**Texto de origem**
======

Aprendi, na pele, sobre hormonas, mudanças abruptas, limites e adaptações. E isso reforçou a minha missão: literacia corporal não é só para meninas, é para todas nós. A saúde da mulher não pode continuar a ser tratada como secundária. O diagnóstico ampliou a minha voz e o meu compromisso.

7. Como descreve a experiência de partilhar a sua história no Elas à Mesa – Outubro Rosa?

A.S: Foi um momento muito especial. Não falei apenas sobre o que vivi, mas sobre aspectos que quase nunca entram na conversa sobre cancro — desde produtos que usamos sem questionar, até hábitos normalizados que representam riscos reais. Senti que aquele espaço abriu portas para conversas honestas sobre prevenção, cuidado e apoio emocional. Foi uma partilha que criou pontes entre mulheres.

8. O que ainda falta compreender sobre o impacto emocional do cancro nas famílias?

A.S: Falta compreender que o cancro nunca atinge apenas a pessoa doente, afecta uma rede inteira. Há cansaço, medo, silêncio e tentativas de força que muitas vezes escondem dor. Falta espaço para emoções difíceis, como a raiva e a exaustão.

======

**Material fornecido**
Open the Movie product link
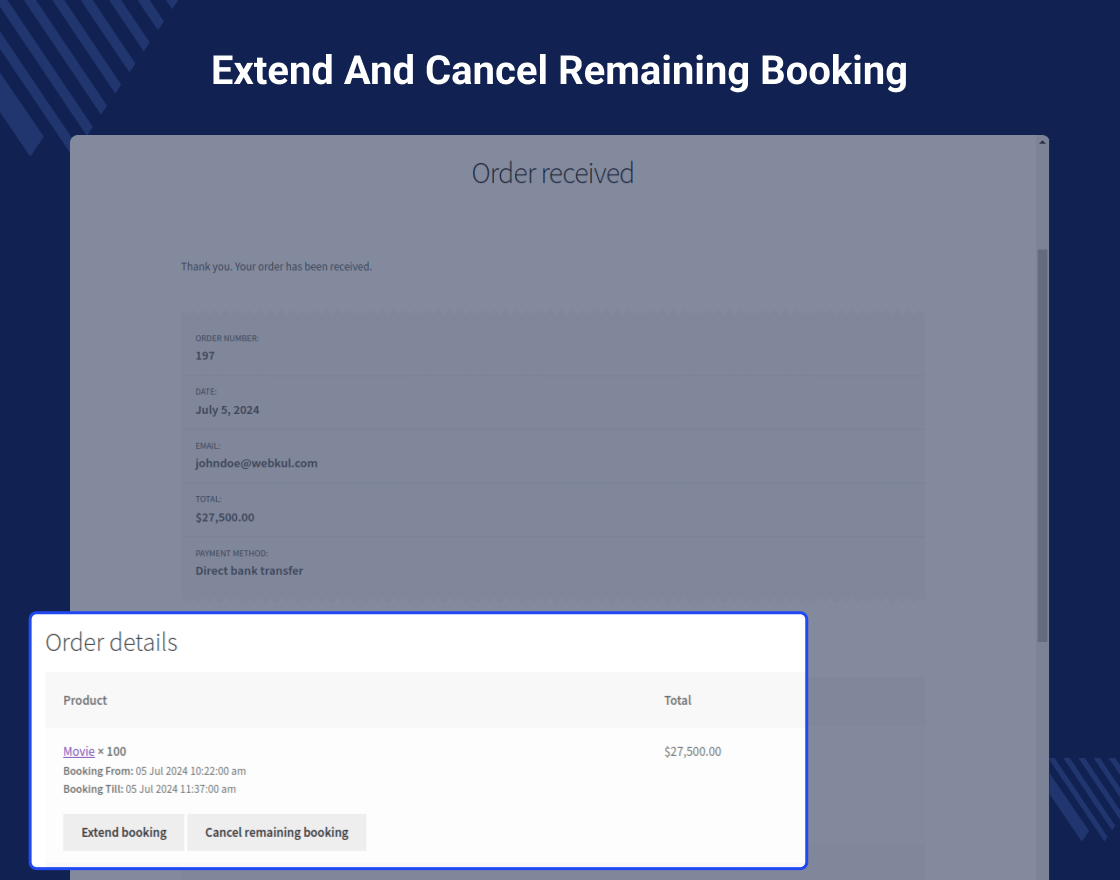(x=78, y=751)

======

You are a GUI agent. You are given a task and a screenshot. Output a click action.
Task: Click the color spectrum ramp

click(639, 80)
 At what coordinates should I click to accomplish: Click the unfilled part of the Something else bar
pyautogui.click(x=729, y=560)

======

**Tarefa atribuída**
Prossiga a entrevista sobre cancro e saúde da mulher a partir da última frase apresentada.

**Resposta**
E falta aceitar que não existe um manual universal. Cada família encontra o seu caminho. Às vezes, o melhor apoio é simplesmente estar presente, mesmo quando as palavras não chegam.

9. O que representa o livro Luna na sua vida pessoal e profissional?

A.S: A Luna é um sonho que ganhou forma. É a minha forma de conversar com meninas de todo o país, com delicadeza e firmeza. É a semente de um futuro onde a menstruação não é tabu, onde as meninas crescem confiantes no seu corpo e no seu ritmo. A Luna é um gesto de amor e um compromisso com a próxima geração.

10. O que mais a marcou no contacto directo com as meninas e famílias durante a sessão de autógrafos?

A.S: A curiosidade das meninas foi emocionante. Elas perguntaram, partilharam, quiseram saber mais. E a presença dos pais tocou-me profundamente — ver homens a acompanhar as filhas, a valorizar o conhecimento e a apoiar este processo, foi inspirador. Senti ali um futuro possível.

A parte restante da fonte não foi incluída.